*Task details*
Exactly as they appear, retype the lines from the one containing "This screenshot has width=730, height=398." through the final line of the data below. Leave pictures out.

+++ Supplied material

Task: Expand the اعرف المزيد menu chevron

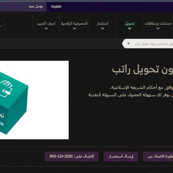Action: tap(46, 29)
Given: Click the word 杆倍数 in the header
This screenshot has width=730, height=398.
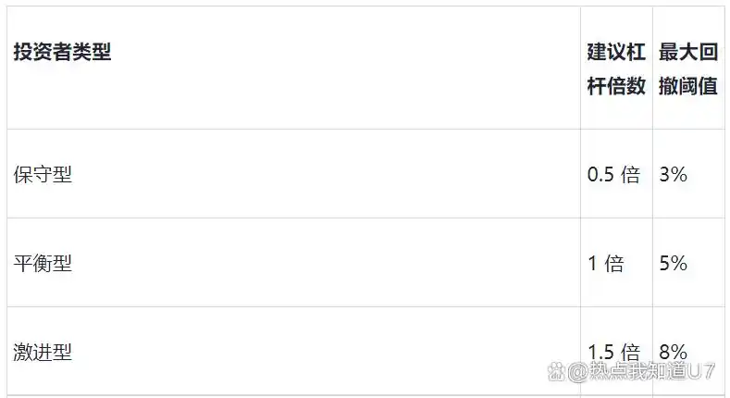Looking at the screenshot, I should [x=616, y=86].
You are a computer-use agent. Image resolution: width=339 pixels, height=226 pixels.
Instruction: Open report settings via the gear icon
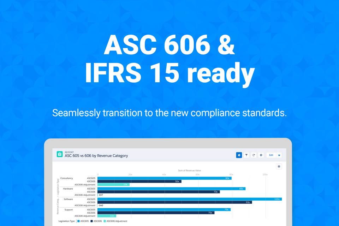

++++++

*Answer area*
This screenshot has width=730, height=398.
Looking at the screenshot, I should [x=616, y=86].
You are a computer-use agent. Image resolution: width=339 pixels, height=226 pixels.
Instruction: Open report settings via the gear icon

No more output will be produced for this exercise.